A doctor answers his phone and hears the familiar voice of...

...a colleague on the other end of the line.

"We need a fourth for poker," said the friend.

"I'll be right over," whispered the doctor.

As he was putting on his coat, his wife asked, "Is it serious?"

"Oh yes, very serious," said the doctor gravely. "There are three doctors there already."

A young man was about to propose marriage to his girlfriend...

Naturally, he was really nervous and couldn't think of how to pop the question. One day they were sitting on the couch and suddenly he just blurted out, I think we should get married!

Wait, his girlfriend said, taken aback, are you serious?

I think I am, he said.

You're proposing to me here on the couch? she asked.

Yes, I guess I am, he said.

That's not much of a proposal, the girlfriend said. I think you can do better.

I thought so, too, the young man said. But your sister already said no.
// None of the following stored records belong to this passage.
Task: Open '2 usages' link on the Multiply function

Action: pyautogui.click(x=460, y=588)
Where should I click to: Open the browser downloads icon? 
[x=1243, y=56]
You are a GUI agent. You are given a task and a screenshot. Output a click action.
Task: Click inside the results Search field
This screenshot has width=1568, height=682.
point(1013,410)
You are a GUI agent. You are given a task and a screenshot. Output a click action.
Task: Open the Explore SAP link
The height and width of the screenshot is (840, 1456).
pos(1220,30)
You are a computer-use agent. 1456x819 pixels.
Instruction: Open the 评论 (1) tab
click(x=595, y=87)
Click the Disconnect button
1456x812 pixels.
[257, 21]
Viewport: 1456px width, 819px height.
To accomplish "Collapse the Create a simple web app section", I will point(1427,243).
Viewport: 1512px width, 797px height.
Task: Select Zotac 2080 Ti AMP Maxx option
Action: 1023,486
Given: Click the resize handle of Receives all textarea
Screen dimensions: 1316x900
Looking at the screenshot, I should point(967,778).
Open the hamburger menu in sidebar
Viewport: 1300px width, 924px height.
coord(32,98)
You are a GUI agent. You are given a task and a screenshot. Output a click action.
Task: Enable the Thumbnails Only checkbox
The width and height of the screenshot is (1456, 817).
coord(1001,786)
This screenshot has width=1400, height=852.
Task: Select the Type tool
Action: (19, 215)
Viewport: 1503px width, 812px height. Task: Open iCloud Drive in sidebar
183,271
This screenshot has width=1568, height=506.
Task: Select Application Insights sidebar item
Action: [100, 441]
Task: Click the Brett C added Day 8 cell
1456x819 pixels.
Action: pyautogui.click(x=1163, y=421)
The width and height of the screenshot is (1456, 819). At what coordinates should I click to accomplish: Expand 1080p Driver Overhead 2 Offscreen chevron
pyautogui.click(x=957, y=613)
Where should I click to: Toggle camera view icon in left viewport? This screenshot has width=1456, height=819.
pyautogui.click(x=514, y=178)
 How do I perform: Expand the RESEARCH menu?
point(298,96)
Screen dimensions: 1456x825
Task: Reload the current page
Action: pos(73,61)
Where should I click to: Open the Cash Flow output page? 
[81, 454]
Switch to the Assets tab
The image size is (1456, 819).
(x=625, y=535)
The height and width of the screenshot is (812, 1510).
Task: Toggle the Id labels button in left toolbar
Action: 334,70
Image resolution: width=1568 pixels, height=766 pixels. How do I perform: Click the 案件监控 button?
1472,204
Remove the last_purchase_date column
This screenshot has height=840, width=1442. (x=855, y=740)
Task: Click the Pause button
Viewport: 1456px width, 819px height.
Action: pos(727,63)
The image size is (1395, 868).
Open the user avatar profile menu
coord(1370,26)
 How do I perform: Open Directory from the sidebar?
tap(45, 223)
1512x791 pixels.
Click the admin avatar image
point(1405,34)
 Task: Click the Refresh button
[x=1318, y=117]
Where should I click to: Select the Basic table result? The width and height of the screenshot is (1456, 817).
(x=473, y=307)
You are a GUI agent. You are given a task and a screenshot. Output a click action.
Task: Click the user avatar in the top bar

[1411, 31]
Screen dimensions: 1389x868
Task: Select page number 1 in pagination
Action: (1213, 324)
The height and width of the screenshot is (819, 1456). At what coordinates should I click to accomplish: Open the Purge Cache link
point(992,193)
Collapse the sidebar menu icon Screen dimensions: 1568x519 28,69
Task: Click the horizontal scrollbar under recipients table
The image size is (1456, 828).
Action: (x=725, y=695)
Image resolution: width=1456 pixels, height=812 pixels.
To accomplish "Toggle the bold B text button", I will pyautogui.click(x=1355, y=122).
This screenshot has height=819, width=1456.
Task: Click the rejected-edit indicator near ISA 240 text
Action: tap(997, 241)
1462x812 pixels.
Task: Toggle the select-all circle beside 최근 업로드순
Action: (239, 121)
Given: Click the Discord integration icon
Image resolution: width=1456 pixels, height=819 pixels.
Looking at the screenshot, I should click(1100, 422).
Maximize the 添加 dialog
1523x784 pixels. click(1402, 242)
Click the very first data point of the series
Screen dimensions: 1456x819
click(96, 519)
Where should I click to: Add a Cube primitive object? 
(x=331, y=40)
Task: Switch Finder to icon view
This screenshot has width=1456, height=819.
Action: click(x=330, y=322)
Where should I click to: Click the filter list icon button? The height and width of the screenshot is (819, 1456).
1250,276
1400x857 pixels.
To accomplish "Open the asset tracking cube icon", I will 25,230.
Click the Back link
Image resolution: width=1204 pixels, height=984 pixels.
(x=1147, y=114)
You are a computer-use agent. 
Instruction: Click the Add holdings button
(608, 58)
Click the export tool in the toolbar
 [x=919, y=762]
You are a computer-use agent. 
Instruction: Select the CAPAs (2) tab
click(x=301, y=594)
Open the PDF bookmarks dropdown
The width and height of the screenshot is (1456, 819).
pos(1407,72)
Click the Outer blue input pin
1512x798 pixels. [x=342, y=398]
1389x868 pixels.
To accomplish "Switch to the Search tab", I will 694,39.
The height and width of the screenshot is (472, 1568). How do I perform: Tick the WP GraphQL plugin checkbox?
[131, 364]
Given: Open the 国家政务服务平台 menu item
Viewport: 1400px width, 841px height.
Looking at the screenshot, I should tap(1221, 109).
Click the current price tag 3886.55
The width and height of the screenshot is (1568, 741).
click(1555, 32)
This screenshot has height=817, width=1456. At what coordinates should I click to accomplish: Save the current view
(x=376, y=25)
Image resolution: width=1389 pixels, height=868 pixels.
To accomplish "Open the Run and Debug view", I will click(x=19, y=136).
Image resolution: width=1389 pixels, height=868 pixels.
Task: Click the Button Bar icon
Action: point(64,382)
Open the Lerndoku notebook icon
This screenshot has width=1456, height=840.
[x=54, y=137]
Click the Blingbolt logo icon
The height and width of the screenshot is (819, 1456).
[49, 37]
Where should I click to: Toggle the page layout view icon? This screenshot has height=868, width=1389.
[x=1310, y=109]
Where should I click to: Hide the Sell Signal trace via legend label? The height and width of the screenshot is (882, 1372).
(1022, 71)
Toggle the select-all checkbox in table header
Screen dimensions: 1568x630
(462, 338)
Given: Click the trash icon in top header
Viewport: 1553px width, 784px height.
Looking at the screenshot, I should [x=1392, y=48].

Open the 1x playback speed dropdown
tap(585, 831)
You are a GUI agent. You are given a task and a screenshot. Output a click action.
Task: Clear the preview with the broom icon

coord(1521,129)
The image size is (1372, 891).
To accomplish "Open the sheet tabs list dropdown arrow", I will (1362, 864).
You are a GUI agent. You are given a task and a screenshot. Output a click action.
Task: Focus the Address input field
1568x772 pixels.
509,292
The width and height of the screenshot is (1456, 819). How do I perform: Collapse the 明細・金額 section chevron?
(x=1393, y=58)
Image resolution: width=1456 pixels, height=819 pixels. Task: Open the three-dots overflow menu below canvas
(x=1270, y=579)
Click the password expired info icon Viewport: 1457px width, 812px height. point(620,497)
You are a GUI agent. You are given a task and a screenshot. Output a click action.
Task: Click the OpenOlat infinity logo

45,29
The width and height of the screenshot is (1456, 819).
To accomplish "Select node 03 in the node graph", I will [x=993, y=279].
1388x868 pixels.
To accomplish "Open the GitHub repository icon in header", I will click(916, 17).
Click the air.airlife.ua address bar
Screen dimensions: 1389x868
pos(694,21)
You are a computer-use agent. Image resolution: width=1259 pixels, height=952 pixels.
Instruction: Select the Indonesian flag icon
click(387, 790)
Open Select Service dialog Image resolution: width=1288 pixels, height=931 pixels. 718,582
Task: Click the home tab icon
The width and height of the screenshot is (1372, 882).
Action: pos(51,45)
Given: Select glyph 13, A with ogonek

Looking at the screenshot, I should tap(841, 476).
Just think that there are jokes based on truth that can bring down governments, or jokes which make girl laugh. Many of the as serious as jokes and puns are jokes supposed to be funny, but some can be offensive. When jokes go too far, are mean or racist, we try to silence them and it will be great if you give us feedback every time when a joke become bullying and inappropriate.

We suggest to use only working as serious as piadas for adults and blagues for friends. Some of the dirty witze and dark jokes are funny, but use them with caution in real life. Try to remember funny jokes you've never heard to tell your friends and will make you laugh.